For an oleh who has genuinely relocated, sold or rented out the foreign home, brought the family to Israel, opened Israeli bank accounts and committed to local employment or business, the tiebreaker resolves cleanly to Israel at the permanent-home or centre-of-vital-interests step. For olim who keep significant ties to the former country (for example, a US oleh who keeps a US apartment and continues working remotely for a US employer with the family still abroad), the tiebreaker analysis can be far more contested. In those cases, the residence question should be analysed in writing, with the adviser, before the first tax year ends.
How do treaties tax different income categories?
Employment Income
Almost all Israeli treaties tax employment income where the work is physically performed, with a 183-day exception for short business trips. An oleh working in Israel for an Israeli employer pays Israeli income tax on that salary. An oleh who continues to work remotely from Israel for a foreign employer is generally taxable in Israel on that income because the work is performed in Israel, even though the employer is abroad. This is one of the most underappreciated points in olim tax planning. Many remote workers assume they can keep paying tax in their home country and ignore Israel, then discover after their first Israeli filing that the salary should have been taxed here all along.

━━━━━━━━━━━━━━━━

Please copy the passage on olim and tax treaties from "For an oleh" to "tax year ends.", swapping "adviser" for "tax adviser".

[Rows from a dataset]
━━━━━━━━━━━━━━━━

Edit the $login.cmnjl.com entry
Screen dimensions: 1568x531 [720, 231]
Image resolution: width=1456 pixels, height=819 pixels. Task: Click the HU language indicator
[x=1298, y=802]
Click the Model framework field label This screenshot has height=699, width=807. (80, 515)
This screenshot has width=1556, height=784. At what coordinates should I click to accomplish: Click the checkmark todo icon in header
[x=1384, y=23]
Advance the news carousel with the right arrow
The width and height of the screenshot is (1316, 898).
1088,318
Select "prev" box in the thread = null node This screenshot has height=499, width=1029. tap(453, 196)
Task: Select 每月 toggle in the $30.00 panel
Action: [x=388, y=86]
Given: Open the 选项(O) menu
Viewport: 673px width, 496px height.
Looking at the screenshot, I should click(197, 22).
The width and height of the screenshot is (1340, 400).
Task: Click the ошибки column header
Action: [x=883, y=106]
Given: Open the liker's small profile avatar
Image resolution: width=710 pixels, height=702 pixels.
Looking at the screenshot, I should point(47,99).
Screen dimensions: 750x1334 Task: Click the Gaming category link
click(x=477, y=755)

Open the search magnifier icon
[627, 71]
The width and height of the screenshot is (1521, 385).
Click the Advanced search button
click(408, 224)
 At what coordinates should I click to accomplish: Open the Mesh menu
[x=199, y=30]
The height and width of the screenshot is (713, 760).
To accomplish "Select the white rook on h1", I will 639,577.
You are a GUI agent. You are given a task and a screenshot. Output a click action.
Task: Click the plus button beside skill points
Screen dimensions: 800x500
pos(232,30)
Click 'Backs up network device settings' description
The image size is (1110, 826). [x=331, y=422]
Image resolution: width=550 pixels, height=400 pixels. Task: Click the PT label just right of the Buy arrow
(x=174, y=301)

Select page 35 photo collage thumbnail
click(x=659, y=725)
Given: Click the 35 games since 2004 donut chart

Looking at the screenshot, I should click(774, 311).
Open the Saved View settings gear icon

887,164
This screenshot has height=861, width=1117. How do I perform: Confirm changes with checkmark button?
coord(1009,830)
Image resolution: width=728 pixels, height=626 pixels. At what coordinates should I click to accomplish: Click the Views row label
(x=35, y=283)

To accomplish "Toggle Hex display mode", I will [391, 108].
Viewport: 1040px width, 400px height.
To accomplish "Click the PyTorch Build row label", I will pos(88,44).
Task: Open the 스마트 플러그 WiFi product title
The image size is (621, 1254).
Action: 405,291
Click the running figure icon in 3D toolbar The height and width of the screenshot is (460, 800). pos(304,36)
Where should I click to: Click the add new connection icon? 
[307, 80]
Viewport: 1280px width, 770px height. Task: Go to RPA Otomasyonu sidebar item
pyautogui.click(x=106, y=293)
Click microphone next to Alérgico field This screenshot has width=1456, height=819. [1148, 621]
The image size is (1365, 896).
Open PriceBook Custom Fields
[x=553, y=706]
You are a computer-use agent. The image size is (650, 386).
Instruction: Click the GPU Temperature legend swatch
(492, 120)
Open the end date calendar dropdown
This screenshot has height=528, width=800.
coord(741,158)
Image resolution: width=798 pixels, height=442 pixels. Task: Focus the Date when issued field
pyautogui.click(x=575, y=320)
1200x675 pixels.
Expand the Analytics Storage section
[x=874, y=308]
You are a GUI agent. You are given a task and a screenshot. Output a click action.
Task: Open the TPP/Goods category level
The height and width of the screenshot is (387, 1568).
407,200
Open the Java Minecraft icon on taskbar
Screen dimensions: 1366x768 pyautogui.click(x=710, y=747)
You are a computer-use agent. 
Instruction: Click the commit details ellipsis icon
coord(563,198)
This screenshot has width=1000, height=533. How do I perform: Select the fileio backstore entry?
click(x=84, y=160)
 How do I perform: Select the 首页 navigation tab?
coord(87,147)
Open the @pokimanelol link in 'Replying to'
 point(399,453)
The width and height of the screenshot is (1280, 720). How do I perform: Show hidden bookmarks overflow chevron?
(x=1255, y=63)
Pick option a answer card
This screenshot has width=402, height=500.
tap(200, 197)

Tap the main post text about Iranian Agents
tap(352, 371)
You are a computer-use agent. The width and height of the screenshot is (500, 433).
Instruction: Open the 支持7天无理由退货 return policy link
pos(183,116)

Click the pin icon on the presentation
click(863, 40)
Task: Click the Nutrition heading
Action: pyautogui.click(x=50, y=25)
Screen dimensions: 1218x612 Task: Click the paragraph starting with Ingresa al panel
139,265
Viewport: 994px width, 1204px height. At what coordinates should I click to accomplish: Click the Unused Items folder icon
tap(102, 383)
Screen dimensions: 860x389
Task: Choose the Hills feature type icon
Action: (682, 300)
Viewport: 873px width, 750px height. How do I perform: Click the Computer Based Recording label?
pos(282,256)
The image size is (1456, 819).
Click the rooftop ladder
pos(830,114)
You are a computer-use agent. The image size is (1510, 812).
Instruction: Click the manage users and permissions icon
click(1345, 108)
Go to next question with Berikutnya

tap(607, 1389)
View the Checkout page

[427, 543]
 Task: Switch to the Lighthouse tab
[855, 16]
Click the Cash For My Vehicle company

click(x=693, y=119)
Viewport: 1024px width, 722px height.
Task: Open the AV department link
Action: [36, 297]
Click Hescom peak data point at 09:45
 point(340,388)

━━━━━━━━━━━━━━━━

- Worked solution -
For an oleh who has genuinely relocated, sold or rented out the foreign home, brought the family to Israel, opened Israeli bank accounts and committed to local employment or business, the tiebreaker resolves cleanly to Israel at the permanent-home or centre-of-vital-interests step. For olim who keep significant ties to the former country (for example, a US oleh who keeps a US apartment and continues working remotely for a US employer with the family still abroad), the tiebreaker analysis can be far more contested. In those cases, the residence question should be analysed in writing, with the tax adviser, before the first tax year ends.